Re: [PATCH v2] cgroup/rstat: change cgroup_base_stat to atomic
From: tj@xxxxxxxxxx
Date: Fri Jul 04 2025 - 13:58:08 EST
Hello,
On Fri, Jul 04, 2025 at 01:13:56PM +0000, Wlodarczyk, Bertrand wrote:
...
> After 54 units both solutions have the same result.
> What's the issue here? Why user seeing A = 1, B = 0, C = 0 in 22 unit (instead of spin) is a bad thing in rstat scenario?
Because some stats are related to each other - e.g. in blkcg, BPS and IOPS.
Here, overlapping cputime stats if we ever add [soft]irq time breakdowns,
and that can lead to non-sensical calculations (divide by zero, underflow,
and so on) in its users, just rare enough to not debugged easily but
frequent enough to be a headache in larger / longer deployments. And,
because we can usually do better.
> > Can you please try a different approach?
>
> In last few days I've investigated this, have some success but nowhere
> near to the improvements yield by atomics use. For the reasons I mentioned
> above, locks approach is much more complex to optimize.

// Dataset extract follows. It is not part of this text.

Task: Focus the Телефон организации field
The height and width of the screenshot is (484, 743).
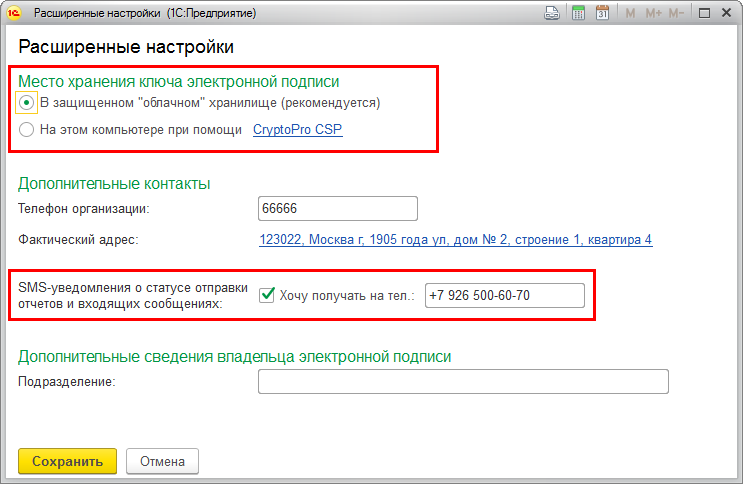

So, I'm not converting these stats to atomics. It's just not a good long
term direction. Please find a better solution. I'm pretty sure there are
multiple.
>> Yeah, I saw the benchmark but I was more curious what actual use case
>> would lead to behaviors like that because you'd have to hammer on those
>> stats really hard for this to be a problem. In most use cases that I'm
>> aware of, the polling frequencies of these stats are >= 1sec. I guess the
>> users in your use case were banging on them way harder, at least
>> previously.
>
> From what I know, the https://github.com/google/cadvisor instances
> deployed on the client machine hammered these stats. Sharing servers
> between independent teams or orgs in big corps is frequent. Every
> interested party deployed its own, or similar, instance. We can say just
> don't do that and be fine, but it will be happening anyway. It's better to
> just make rstats more robust.
I do think this is a valid use case. I just want to get some sense on the
numbers involved. Do you happen to know what frequency cAdvisor was polling
the stats at and how many instances were running? The numbers don't have to
be accurate. I just want to know the ballpark numbers.
Thanks.
--
tejun